Une telle stratégie reviendrait à créer, autant que possible, un terrain favorable à l’éclosion d’un appareil institutionnel remettant au cœur de la société irakienne une gouvernance civile et politique, représentative, et démocratique. Plutôt que d’exhorter, de façon irresponsable, la population à renverser son tyran pour ensuite l’abandonner à elle-même, il s’agirait cette fois de lui en donner les moyens – les moyens concrets et, qui plus est, pacifiques. Renforcer la capacité d’un peuple à s’organiser en société civile, c’est aussi prévenir les risques d’épuration incontrôlés le jour où le régime bascule. En ce sens, c’est moins entre le régime irakien et les forces américaines qu’un déploiement de « boucliers humains » se justifie, qu’entre la population irakienne et les services de sécurités inféodés à leur chef…
 
La “ stabilisation ” durable du golfe Persique doit impliquer toutes les composantes de la population et non focaliser, comme c’est le cas avec l’action armée, sur des interlocuteurs militarisés dont l’organisation est nécessairement hiérarchisée, le fonctionnement secret et la sociologie masculine. La démocratie, pas plus que la paix, ne s’importe ni ne se parachute.
 
Les expériences d’intervention civile en font la démonstration dans de nombreuses régions du monde : il est possible d’agir sans arme pour la paix. Par la mise en œuvre de missions d’observation, d’interposition, de protection, de médiation ou d’information, des volontaires, formés et entraînés, peuvent être utiles à la diminution des menaces qui pèsent sur les populations et encourager des processus de résolution politique des conflits. Des missions civiles onusiennes ont été organisées à plusieurs reprises au demeurant, comme au Salvador en 1991 (ONUSAL), au Cambodge en 1992 (APRONUC), en Haïti en 1993 (MICIVIH), dans le cadre d’opérations de surveillance d’accords de cessez-le-feu et d’observation des droits humains.

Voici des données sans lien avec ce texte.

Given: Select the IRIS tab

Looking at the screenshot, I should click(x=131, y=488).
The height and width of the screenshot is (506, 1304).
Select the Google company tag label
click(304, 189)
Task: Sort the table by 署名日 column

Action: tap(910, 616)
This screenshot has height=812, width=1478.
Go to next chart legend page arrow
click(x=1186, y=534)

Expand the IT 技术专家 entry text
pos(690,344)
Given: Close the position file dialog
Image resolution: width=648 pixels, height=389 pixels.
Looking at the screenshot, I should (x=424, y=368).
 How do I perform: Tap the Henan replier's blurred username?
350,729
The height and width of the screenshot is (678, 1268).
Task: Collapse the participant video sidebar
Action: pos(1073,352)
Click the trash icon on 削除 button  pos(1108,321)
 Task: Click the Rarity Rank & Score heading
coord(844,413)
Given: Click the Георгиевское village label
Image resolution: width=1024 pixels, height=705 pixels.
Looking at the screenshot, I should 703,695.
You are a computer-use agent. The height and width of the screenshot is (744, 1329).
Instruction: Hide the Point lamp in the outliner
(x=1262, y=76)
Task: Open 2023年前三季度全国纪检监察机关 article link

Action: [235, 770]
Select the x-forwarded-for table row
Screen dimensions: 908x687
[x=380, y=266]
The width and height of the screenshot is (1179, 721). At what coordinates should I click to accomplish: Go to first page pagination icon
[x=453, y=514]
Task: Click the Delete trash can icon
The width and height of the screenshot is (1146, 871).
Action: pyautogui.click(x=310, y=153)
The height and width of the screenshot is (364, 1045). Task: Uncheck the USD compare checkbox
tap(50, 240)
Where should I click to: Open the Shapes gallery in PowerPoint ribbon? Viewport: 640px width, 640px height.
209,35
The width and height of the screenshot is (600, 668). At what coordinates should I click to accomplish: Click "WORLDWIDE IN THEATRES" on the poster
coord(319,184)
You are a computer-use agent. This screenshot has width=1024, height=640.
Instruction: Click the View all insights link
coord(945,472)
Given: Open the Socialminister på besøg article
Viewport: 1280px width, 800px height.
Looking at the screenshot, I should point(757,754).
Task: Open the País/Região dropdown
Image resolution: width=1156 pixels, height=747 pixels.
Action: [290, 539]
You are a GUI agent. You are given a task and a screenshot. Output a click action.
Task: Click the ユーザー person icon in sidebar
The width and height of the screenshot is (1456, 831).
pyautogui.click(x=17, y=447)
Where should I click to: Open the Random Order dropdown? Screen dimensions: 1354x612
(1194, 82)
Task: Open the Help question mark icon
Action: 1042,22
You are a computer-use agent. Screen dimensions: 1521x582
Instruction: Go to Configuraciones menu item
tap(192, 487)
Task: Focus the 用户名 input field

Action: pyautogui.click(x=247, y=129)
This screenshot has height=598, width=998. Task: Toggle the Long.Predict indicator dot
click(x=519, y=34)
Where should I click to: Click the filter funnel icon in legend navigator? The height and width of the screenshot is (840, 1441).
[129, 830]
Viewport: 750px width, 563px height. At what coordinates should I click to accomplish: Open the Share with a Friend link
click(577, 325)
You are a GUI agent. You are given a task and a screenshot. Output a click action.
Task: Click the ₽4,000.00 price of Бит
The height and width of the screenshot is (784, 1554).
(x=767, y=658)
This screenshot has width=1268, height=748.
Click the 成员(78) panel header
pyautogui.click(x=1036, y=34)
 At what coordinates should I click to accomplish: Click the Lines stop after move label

Depuis plus de 20 ans, par ailleurs, des ONG comme les Brigades de Paix Internationales (Peace Brigades International / PBI) mènent, avec succès, des actions d’accompagnement protecteur. Aujourd’hui présentes en Colombie, au Mexique, au Guatemala et en Indonésie, les équipes de PBI s’appuient sur un réseau de vigilance et d’alerte international.
 
Les conditions d’une intervention civile dans le golfe persique sont-elles réunies ? Avant de se résigner à la guerre, les experts appropriés pourraient au moins mettre la question à l’ordre du jour d’un prochain conseil de sécurité, en lien avec les ONG actives en matière de protection des droits humains dans des zones de conflit ou de forte répression. Cela permettrait une nouvelle lecture du rapport de force engagé avec l’Irak, et une réévaluation des risques que la communauté internationale est prête à affronter pour sauvegarder “ la paix et la sécurité du monde ”.
 
Il y a, avec la crise irakienne, l’opportunité d’un changement de cap dans les relations internationales. En 1991, l’option militaire n’a pas permis d’exercer sur le régime irakien la pression nécessaire à son désarmement et à sa démocratisation. Il faut en tirer les leçons et oser proposer une solution alternative viable. Compte tenu du “ tout militaire ” états-unien, l’Europe en particulier a un rôle crucial à jouer.

L’enjeu en vaut la peine. Au Moyen-Orient, sortir des logiques d’ingérence exclusivement militaire n’intéressera pas que les Irakiens… Puisse la diplomatie française, sans attendre et forte de sa spectaculaire résurrection, s’intéresser enfin au conflit israélo-palestinien – la véritable urgence dans la région.